We used plasma neuronal extracellular vesicles to examine how neuronal insulin signaling proteins relate cross-sectionally to brain structure in nondemented older adults with varying levels of cortical amyloid. Extracellular vesicles enriched for neuronal origin by anti-L1CAM immunoabsorption were isolated from plasma of Atherosclerosis Risk in Communities–Positron Emission Tomography study participants (n = 88; mean age: 77 years [standard deviation: 6]). Neuronal extracellular vesicle levels of phosphorylated insulin signaling cascade proteins were quantified. Brain volume and white matter hyperintensity (WMH) volume were assessed using 3T magnetic resonance imaging. After adjusting for demographic variables and extracellular vesicle marker Alix, higher levels of a neuronal insulin signaling composite measure were associated with lower WMH and greater temporal lobe volume.
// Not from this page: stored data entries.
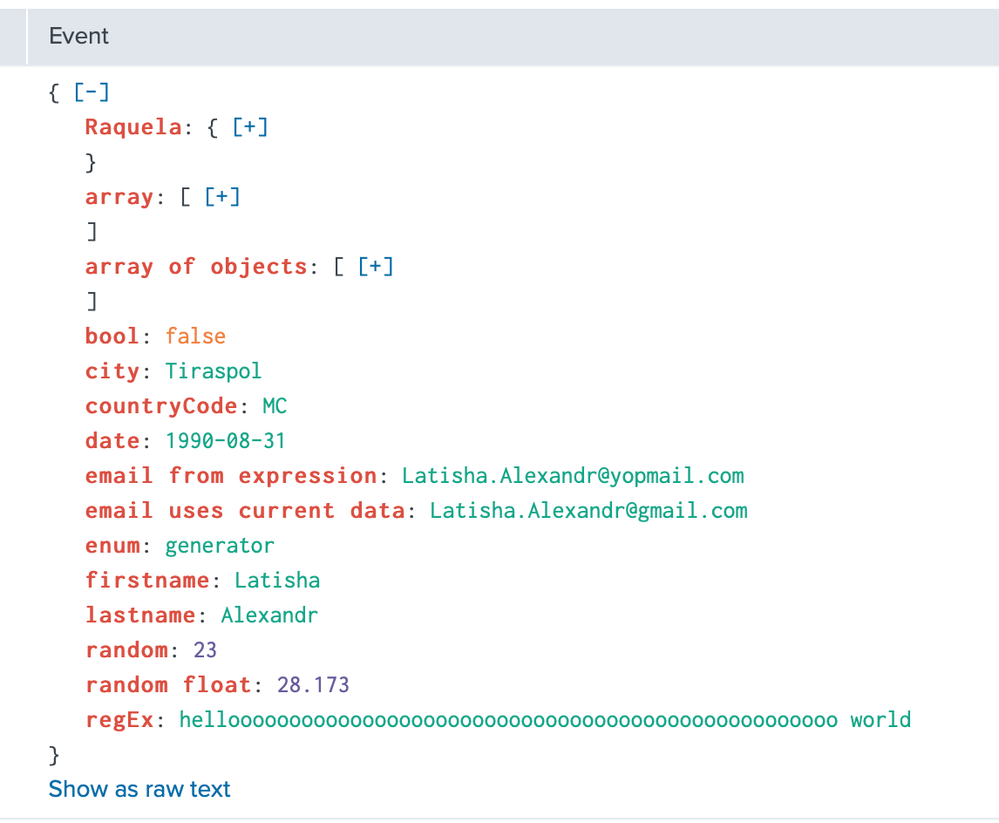Click the regEx hello world value
The height and width of the screenshot is (823, 999).
point(545,720)
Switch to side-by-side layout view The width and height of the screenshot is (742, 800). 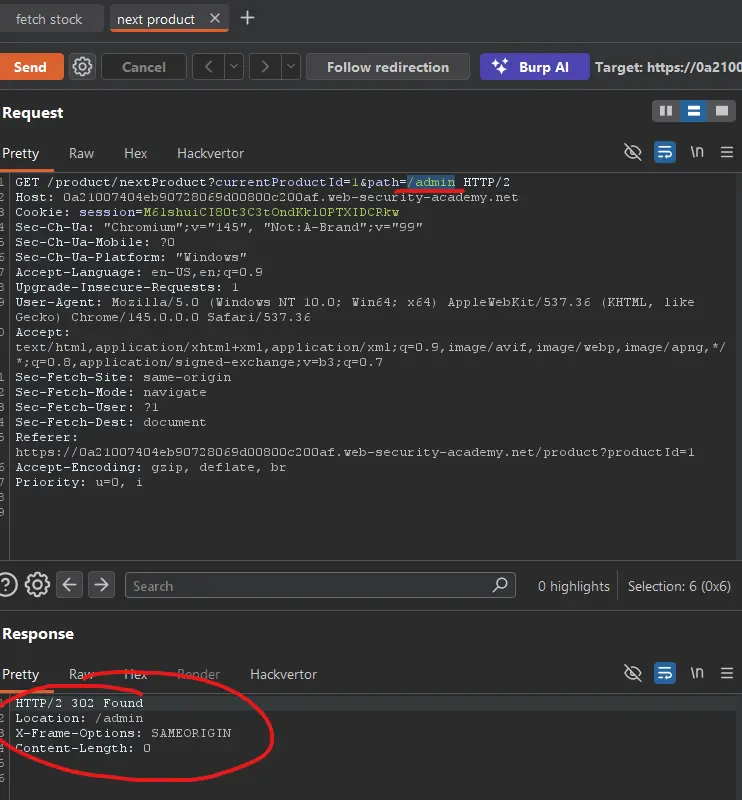pyautogui.click(x=666, y=111)
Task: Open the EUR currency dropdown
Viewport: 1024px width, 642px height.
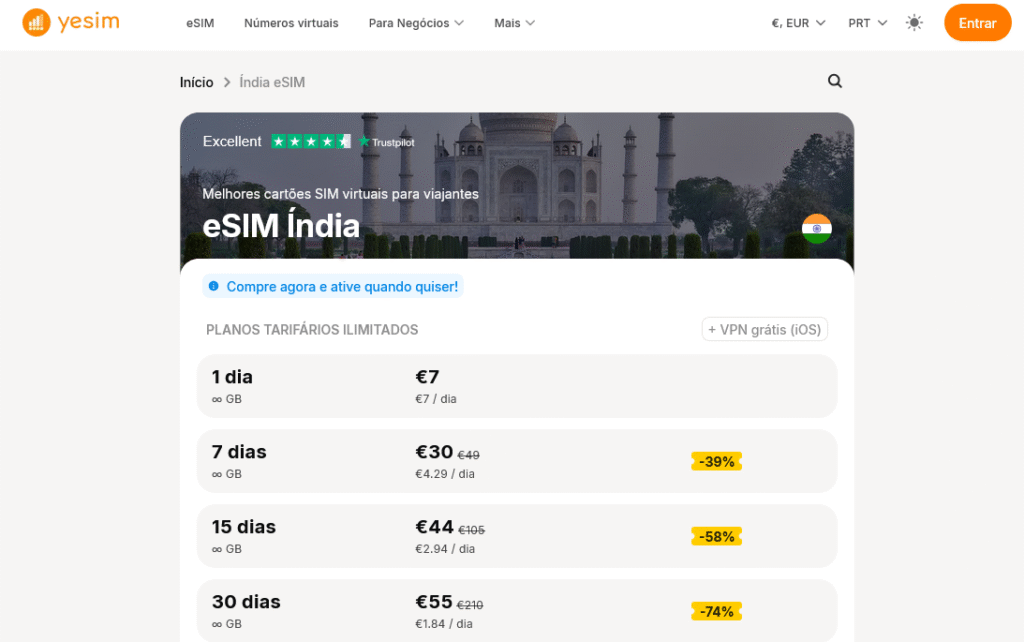Action: 798,23
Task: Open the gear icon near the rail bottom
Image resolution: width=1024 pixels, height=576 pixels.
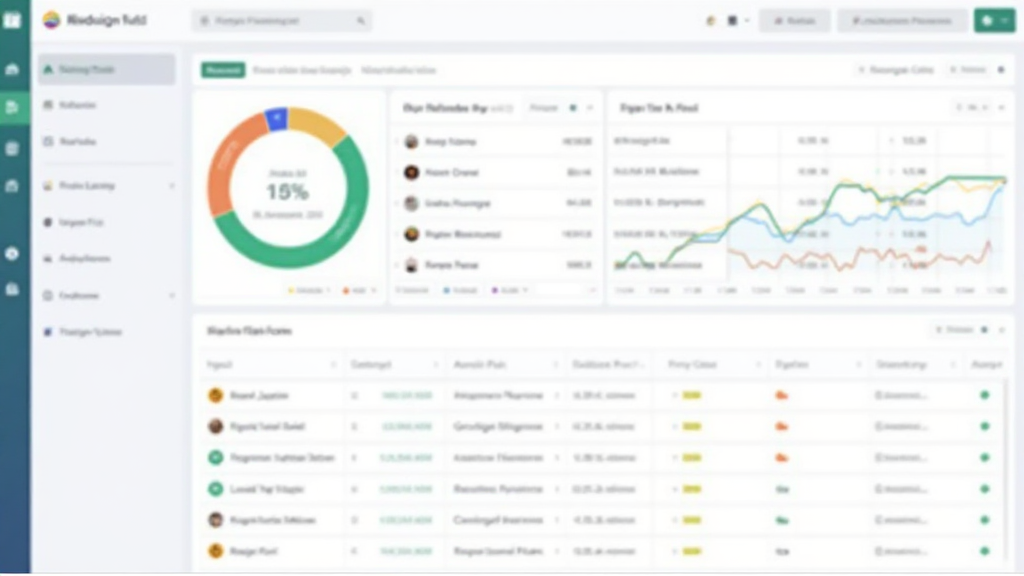Action: [12, 253]
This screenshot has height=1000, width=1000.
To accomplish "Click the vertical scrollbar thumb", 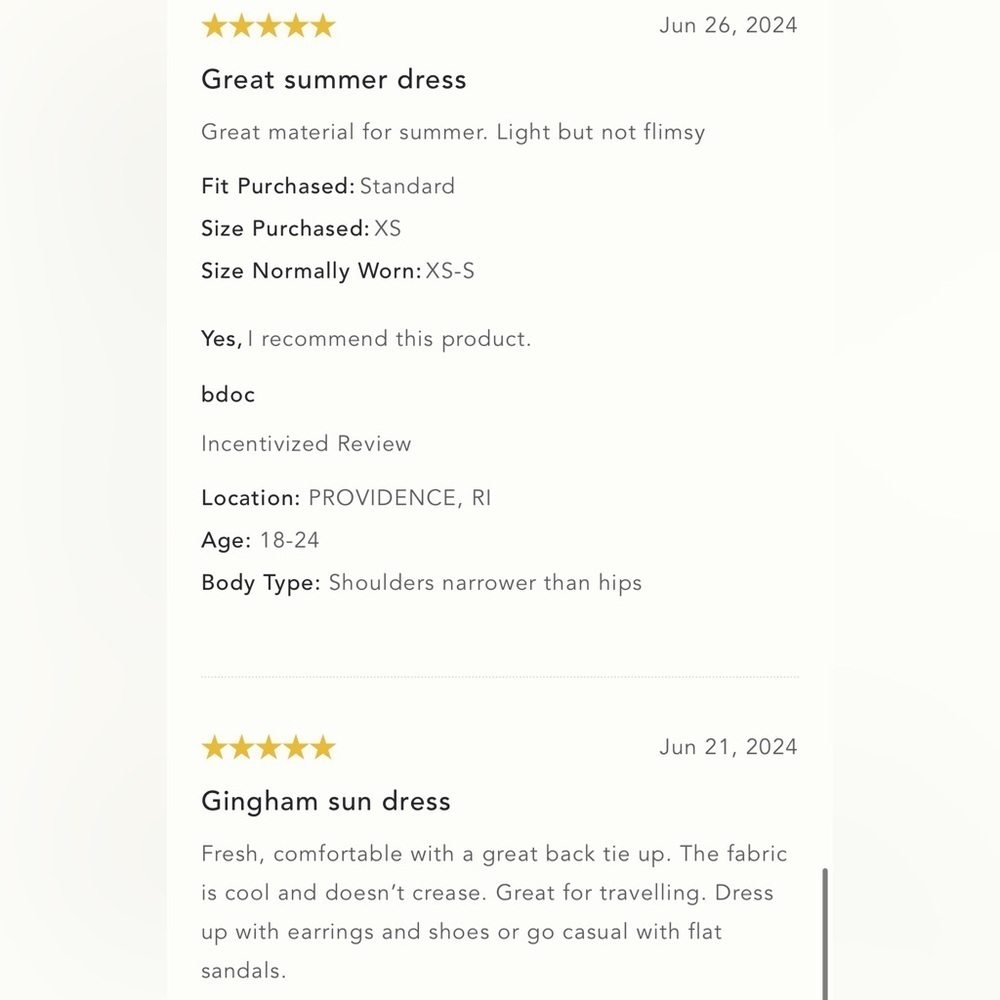I will coord(825,934).
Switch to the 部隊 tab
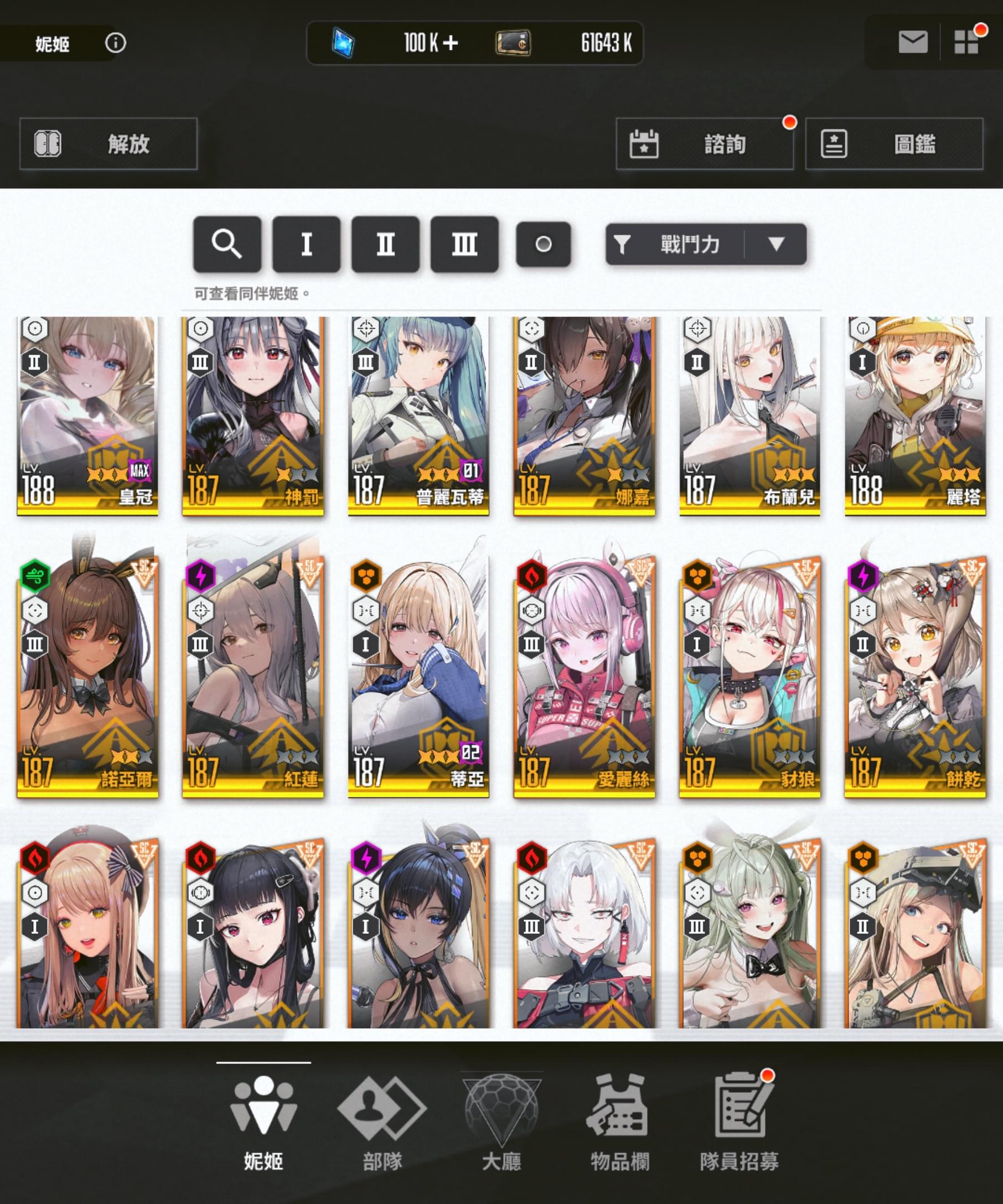Screen dimensions: 1003x1204 pos(382,1125)
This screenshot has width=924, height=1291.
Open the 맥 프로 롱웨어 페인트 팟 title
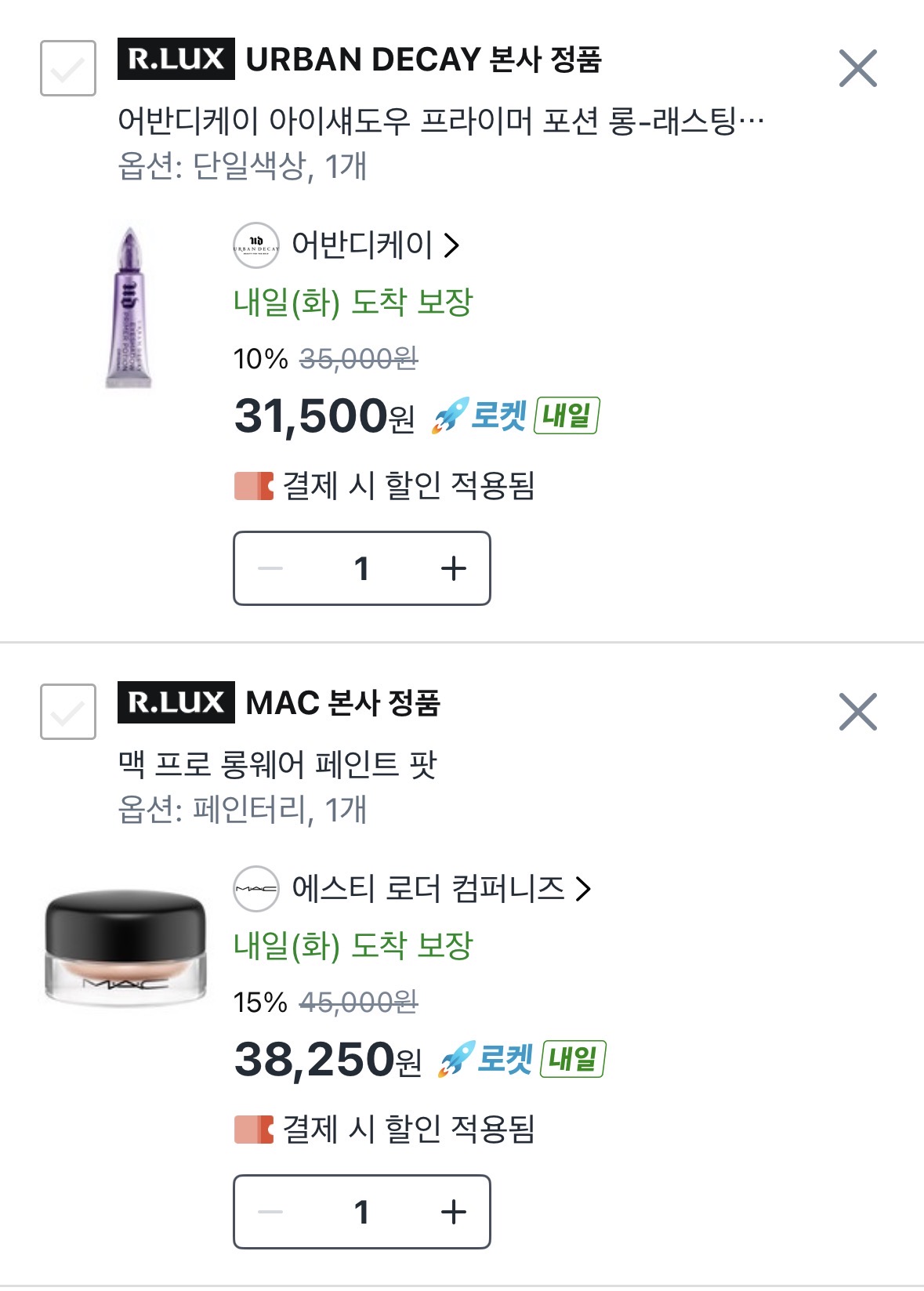click(277, 764)
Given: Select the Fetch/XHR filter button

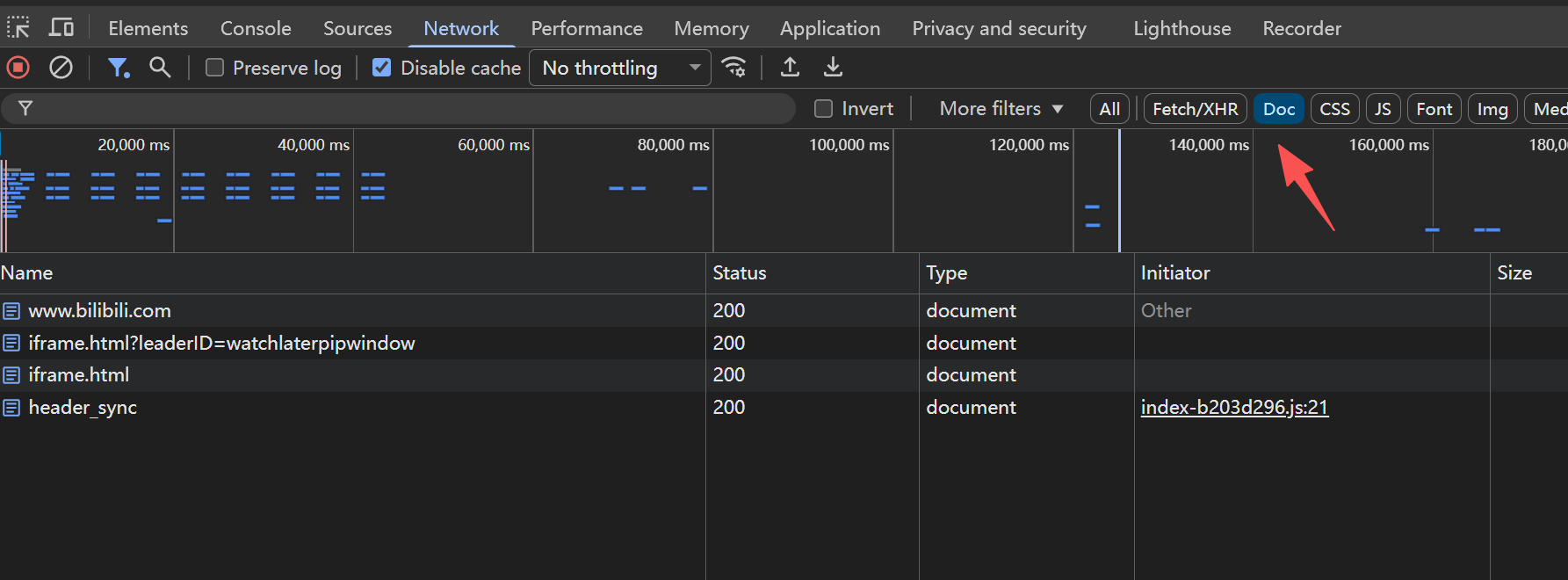Looking at the screenshot, I should (x=1195, y=109).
Secondary analyses found the levels of downstream protein kinases involved in cell survival (p70S6K) and tau phosphorylation/neuroinflammation (GSK-3β) to be most strongly associated with WMH and temporal lobe volume, respectively. Associations between neuronal insulin signaling and lower WMH volume were attenuated in participants with elevated cortical amyloid. These results suggest that enhanced neuronal proximal insulin signaling is associated with preserved brain structure in nondemented older adults.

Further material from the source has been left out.